"Lo nggak suka pacar gue kan, Lol?"
Seketika Lolita terdiam memasang wajah marah. Dia melirik Lavina sekilas lalu menaikkan kecepatan mobilnya.
"Lol?"
"Diem lo!" bentak Lolita.
Lavina pun diam. Baru kali ini melihat Lolita marah padanya. Lavina merasa bersalah sudah menanyakan hal yang konyol dan membuat situasi jadi begini. Lavina menyesali mulutnya yang bodoh. Tapi dia juga tak berani bersuara lagi.

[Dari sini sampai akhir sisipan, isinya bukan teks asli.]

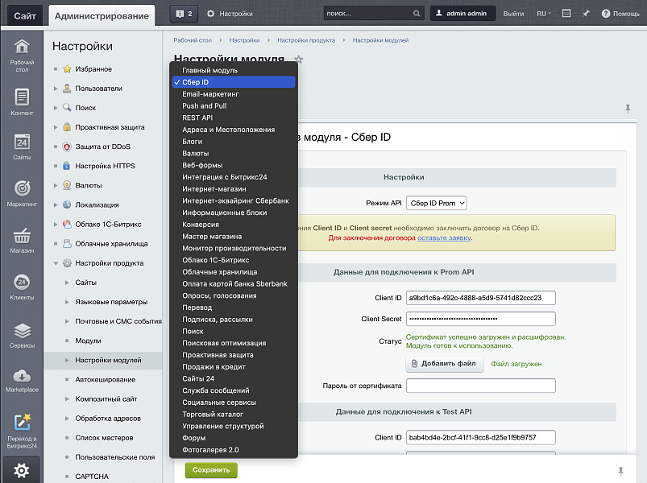647x483 pixels.
Task: Click the Магазин basket icon
Action: (x=22, y=239)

Suasana di dalam mobil jadi mencekam. Keluar dari tol Lolita memelankan laju kendaraannya tapi tak membuat suasana mencair. Sampai masuk perumahan Lolita pun mereka masih diam.

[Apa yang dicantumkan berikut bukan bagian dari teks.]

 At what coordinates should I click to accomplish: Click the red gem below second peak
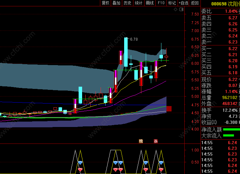click(x=116, y=170)
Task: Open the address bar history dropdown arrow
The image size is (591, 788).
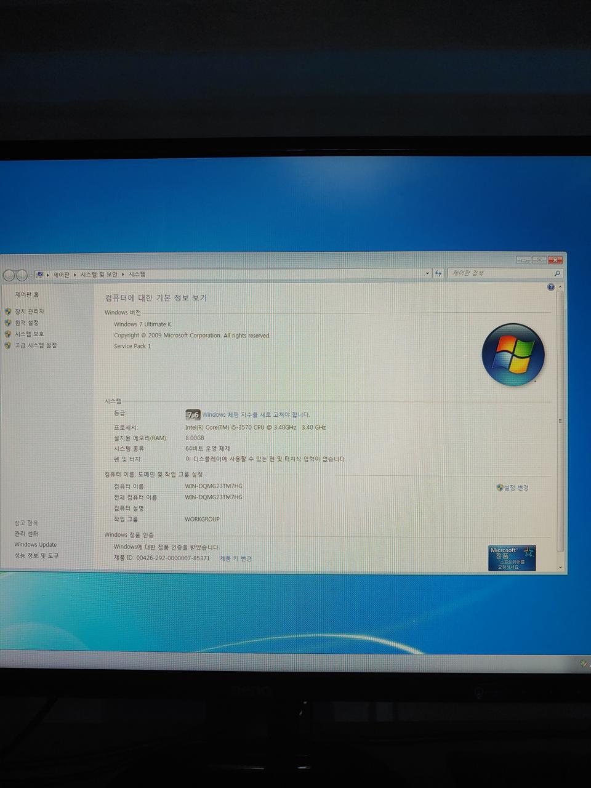Action: tap(427, 273)
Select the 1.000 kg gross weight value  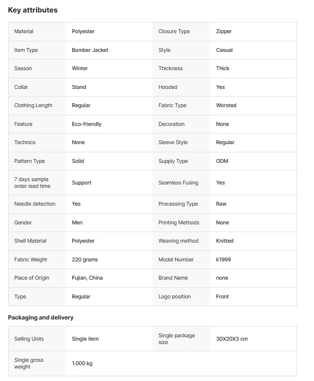82,363
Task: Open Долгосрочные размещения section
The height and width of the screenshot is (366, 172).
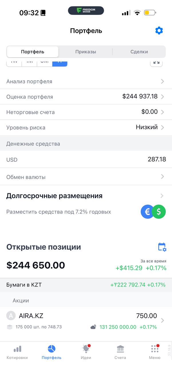Action: 86,196
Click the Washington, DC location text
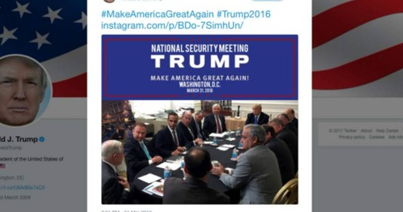 click(x=12, y=178)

Lolita menghentikan mobilnya di depan taman komplek perumahannya. Menoleh dan menatap Lavina dengan tatapan tajam.
"Gue minta maaf," ucap Lavina, cepat sebelum Lolita lebih marah.

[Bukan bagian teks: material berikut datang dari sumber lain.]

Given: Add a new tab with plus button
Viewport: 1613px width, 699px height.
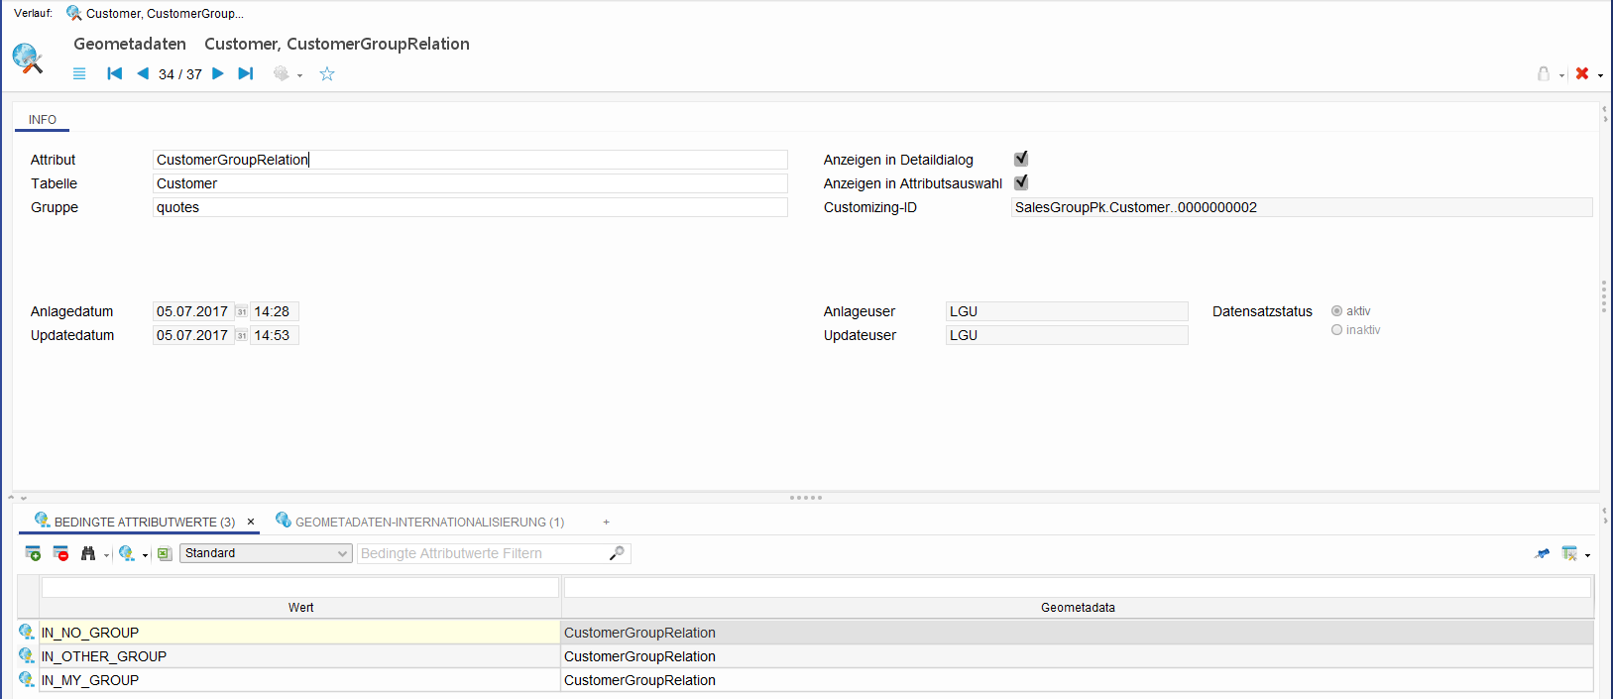Looking at the screenshot, I should click(606, 522).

Lolita memejamkan matanya sekejap lalu mengambil napas panjang dan membuangnya perlahan sebelum mengeluarkan kata-kata. Dia tak mau emosinya merusak segalanya. Lolita selalu mengingat kata-kata seseorang agar dia mengendalikan amarah dengan baik.
"Lav, lo boleh nuduh gue suka Erlan, lo boleh nuduh gue suka sama siapa pun tapi jangan nuduh gue suka pacar orang apalagi pacar sabahat gue sendiri. Lo bisa ya kepikiran gitu? Kita temenan bukan dari minggu lalu, Lav."
"Maaf, Lol."
"Lo nyakitin gue," ucap Lolita pelan.
"Iya gue tahu gue salah. Gue tadi cuma keceplosan aja. Gue nggak ada niatan nuduh lo. Gue percaya sama lo kok, Lol. Maafin gue ya?"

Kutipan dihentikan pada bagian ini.